On Tue, 2011-05-17 at 11:03 -0600, Michael Loftis wrote:
> On Mon, May 16, 2011 at 5:15 PM, Welch, Bryan <bryan.we...@arrisi.com> wrote:
> > Greetings all.
> >
> > I've been tasked with comparing the use of open source load balancing 
> > software against commercially available off the shelf hardware such as F5, 
> > which is what we currently use.  We use the load balancers for traditional 
> > load balancing, full proxy for http/ssl traffic, ssl termination and 
> > certificate management, ssl and http header manipulation, nat, high 
> > availability of the physical hardware and stateful failover of the tcp 
> > sessions.  These units will be placed at the customer prem supporting our 
> > applications and services and we'll need to support them accordingly.
> >
> > Now my "knee jerk" reaction to this is that it's a really bad idea.  It is 
> > the heart and soul of our data center network after all.  However, once I 
> > started to think about it I realized that I hadn't had any real experience 
> > with this solution beyond tinkering with it at home and reading about it in 
> > years past.
> >
> > Can anyone offer any operational insight and real world experiences with 
> > these solutions?
> 
> Honestly I think to get *all* those features you're much better off
> with commercial solutions like the ones you're already using from F5,
> or something from Cisco, Coyote Point, Brocade, or others.  You can
> absolutely put together a solution based on any number of open source
> products, but you won't get the single integrated front end for
> management and configuration that any of the commercial options will
> provide, you may be missing features, and ultimately, you're on the
> hook for making it work.  In particular the stateful failover has been
> problematic in open source solutions in my experience.  They've come a
> VERY long way, but it is a hard problem to tackle.

+1. I think the list of features covers more than just one FOSS project.

Whilst I've had no end of good experiences using LVS (as some others
have mentioned), I wouldn't expect it to do all that is requested in the
original post.

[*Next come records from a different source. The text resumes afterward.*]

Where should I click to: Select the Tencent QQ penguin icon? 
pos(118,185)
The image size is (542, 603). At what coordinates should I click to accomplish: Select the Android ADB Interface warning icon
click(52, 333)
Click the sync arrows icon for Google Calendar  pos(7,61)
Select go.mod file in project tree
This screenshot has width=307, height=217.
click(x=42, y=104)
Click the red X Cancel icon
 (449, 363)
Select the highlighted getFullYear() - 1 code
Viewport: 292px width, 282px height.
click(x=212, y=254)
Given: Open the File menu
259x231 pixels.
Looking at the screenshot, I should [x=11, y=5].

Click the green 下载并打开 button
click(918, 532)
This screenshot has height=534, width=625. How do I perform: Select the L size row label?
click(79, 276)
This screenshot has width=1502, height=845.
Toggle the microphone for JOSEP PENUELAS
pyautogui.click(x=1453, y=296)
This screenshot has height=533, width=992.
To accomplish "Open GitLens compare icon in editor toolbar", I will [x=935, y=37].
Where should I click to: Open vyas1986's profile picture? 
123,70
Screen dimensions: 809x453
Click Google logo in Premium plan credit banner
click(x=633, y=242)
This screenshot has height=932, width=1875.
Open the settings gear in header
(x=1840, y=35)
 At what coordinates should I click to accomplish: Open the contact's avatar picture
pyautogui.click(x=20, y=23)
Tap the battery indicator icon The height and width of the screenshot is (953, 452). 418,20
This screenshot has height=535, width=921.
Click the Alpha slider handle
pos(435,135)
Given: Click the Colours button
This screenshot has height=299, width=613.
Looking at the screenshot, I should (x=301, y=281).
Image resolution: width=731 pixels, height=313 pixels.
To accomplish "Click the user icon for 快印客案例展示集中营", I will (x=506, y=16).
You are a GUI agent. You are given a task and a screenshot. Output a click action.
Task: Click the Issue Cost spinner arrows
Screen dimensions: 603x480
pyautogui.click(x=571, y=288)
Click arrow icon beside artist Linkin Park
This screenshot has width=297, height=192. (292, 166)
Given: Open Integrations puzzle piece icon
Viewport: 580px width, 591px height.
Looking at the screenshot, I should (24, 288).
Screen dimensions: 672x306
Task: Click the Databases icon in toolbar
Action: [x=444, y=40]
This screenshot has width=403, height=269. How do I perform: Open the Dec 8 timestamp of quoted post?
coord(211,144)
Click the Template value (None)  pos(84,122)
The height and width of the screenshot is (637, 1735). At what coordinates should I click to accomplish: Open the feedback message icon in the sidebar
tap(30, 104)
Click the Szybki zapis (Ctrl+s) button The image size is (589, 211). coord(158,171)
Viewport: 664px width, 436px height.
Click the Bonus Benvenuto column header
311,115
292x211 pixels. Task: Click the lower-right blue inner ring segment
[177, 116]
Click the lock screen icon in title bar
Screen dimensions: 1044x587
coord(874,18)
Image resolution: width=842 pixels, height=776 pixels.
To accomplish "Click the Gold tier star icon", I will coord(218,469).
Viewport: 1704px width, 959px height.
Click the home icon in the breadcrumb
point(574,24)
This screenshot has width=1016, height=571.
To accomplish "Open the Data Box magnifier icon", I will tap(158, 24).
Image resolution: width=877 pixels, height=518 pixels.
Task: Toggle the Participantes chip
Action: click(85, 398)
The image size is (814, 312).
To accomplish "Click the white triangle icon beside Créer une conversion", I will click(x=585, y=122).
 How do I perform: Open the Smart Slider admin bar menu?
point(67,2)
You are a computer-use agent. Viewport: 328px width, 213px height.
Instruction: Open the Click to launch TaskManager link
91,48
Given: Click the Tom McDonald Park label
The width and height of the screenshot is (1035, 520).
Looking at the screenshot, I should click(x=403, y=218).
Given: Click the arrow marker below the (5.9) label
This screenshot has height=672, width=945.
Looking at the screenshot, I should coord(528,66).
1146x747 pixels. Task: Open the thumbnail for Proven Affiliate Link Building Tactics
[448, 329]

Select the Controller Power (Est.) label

At least, not by itself.

> I've worked with open source and commercial solutions, and while the
> open source systems were almost always far more flexible, and cheaper
> up front, they certainly required more work to get going..  Once setup
> and running though both types of solutions had pretty equal amounts of
> maintenance, with the commercial solutions requiring somewhat less
> time/babysitting for upgrades and to enable or use new features or
> functionality.

I worry far more about upgrades to proprietary appliances (where it's
often the whole system image), than I do about a few package updates on
a Linux machine (followed by a service restart, or two).